Best Q2: Heartland Express (NASDAQ:HTLD) Founded by the son of a trucker, Heartland Express (NASDAQ:HTLD) offers full-truckload deliveries across the United States and Mexico.

Heartland Express reported revenues of $274.8 million, down 10.3% year on year, in line with analysts’ expectations. The business had an exceptional quarter with an impressive beat of analysts’ earnings estimates.

Although it had a fine quarter compared its peers, the market seems unhappy with the results as the stock is down 3.1% since reporting. It currently trades at $12.07.

Weakest Q2: Hertz (NASDAQ:HTZ) Started with a dozen Model T Fords, Hertz (NASDAQ:HTZ) is a global car rental company providing vehicle rental services to leisure and business travelers.

Hertz reported revenues of $2.35 billion, down 3.4% year on year, falling short of analysts’ expectations by 4.3%. It was a disappointing quarter as it posted a miss of analysts’ operating margin and earnings estimates.

Hertz delivered the weakest performance against analyst estimates in the group. As expected, the stock is down 20.8% since the results and currently trades at $3.24.

U-Haul (NYSE:UHAL) Founded by a husband and wife, U-Haul (NYSE:UHAL) offers truck and trailer rentals and self storage units.

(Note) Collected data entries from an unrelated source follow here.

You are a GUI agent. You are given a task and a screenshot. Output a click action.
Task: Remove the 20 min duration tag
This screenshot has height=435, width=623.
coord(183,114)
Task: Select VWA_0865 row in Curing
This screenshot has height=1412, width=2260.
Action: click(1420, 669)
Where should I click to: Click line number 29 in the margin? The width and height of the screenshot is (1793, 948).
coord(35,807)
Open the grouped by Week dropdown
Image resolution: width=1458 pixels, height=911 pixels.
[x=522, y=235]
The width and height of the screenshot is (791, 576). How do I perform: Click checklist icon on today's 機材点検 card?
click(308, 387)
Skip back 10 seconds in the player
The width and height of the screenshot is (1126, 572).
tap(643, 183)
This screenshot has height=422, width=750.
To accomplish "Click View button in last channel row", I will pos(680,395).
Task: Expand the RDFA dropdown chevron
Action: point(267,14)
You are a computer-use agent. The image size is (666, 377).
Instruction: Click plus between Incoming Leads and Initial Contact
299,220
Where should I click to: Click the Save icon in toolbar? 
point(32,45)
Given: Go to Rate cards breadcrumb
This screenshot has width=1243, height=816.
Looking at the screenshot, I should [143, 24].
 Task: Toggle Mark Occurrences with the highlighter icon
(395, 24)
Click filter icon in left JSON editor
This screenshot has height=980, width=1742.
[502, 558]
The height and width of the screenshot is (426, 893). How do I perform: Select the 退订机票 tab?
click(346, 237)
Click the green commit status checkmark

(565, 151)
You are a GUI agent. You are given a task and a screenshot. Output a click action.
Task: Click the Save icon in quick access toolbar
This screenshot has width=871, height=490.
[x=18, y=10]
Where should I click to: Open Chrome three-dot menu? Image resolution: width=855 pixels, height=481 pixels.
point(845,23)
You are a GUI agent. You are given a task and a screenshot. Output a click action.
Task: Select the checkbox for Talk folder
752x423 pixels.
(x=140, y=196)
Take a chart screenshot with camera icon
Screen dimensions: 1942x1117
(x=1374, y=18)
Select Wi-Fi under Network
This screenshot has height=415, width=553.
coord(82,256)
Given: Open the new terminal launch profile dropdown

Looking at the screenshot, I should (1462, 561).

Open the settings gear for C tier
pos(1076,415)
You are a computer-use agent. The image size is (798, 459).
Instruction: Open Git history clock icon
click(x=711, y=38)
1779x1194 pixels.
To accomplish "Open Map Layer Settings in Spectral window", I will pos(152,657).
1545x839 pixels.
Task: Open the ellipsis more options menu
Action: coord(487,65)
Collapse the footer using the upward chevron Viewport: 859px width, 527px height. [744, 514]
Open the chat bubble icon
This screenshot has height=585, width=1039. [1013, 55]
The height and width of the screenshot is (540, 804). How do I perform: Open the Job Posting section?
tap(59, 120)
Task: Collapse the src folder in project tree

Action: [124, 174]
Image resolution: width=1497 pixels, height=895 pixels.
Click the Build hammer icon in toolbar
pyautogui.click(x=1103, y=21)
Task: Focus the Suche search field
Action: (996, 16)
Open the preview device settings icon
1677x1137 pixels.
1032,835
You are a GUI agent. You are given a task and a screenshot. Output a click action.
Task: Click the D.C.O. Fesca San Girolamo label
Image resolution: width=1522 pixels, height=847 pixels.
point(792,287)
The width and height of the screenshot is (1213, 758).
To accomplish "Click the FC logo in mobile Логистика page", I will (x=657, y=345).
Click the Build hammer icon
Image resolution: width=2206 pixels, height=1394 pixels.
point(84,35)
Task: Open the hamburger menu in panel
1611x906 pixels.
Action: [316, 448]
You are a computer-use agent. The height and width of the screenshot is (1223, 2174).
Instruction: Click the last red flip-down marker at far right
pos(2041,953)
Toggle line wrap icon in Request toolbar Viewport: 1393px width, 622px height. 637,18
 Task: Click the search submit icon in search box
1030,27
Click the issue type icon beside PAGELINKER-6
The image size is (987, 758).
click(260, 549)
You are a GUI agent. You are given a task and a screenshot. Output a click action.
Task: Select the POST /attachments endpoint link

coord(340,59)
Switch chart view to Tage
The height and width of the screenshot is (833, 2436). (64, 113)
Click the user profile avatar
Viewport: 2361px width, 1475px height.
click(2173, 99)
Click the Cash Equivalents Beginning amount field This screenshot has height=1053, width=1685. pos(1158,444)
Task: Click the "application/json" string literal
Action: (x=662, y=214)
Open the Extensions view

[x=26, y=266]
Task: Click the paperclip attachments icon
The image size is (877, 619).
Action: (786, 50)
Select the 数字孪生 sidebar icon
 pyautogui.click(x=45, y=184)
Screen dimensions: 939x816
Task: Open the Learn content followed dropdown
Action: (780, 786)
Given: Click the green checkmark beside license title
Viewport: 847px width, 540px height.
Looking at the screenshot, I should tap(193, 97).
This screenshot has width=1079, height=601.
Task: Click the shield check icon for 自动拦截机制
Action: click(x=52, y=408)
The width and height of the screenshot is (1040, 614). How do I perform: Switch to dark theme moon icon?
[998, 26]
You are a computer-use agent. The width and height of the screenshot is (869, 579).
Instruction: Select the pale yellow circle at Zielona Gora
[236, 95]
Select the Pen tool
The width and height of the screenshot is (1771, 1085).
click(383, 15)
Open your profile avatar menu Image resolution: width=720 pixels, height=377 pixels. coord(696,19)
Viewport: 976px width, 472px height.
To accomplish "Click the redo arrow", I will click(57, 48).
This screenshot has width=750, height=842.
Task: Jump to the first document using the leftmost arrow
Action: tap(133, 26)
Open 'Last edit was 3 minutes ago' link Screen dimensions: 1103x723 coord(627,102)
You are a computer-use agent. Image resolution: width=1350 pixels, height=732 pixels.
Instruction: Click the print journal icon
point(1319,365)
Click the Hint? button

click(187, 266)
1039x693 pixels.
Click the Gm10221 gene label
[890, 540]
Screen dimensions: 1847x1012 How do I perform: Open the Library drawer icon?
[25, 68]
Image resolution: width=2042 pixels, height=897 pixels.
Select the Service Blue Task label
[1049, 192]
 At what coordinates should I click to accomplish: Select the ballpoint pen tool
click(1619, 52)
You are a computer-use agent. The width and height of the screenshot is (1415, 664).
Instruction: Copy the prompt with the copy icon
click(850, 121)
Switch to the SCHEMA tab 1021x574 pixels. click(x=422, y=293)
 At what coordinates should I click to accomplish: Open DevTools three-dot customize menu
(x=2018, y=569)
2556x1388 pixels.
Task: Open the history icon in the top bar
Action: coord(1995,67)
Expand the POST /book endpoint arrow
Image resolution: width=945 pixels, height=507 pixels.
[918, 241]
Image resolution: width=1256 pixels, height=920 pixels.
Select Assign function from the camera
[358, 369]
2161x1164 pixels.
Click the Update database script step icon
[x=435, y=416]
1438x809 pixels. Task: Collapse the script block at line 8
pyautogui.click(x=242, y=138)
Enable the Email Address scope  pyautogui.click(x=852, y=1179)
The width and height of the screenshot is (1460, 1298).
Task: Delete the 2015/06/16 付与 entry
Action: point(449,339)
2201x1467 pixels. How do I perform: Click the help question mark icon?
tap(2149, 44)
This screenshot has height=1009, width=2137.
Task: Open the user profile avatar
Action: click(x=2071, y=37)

U-Haul reported revenues of $1.55 billion, flat year on year. This result was in line with analysts’ expectations. More broadly, it was a mixed quarter as it recorded a miss of analysts’ earnings estimates.

The stock is up 22.1% since reporting and currently trades at $77.24.

ArcBest (NASDAQ:ARCB) Historically owning furniture, banking, and other subsidiaries, ArcBest (NASDAQ:ARCB) offers full-truckload, less-than-truckload, and intermodal deliveries of freight.

ArcBest reported revenues of $1.08 billion, down 2.3% year on year. This print topped analysts’ expectations by 1.9%. However, it was a weak quarter as it produced a miss of analysts’ earnings estimates.

ArcBest delivered the biggest analyst estimates beat among its peers. The stock is down 10.1% since reporting and currently trades at $109.30.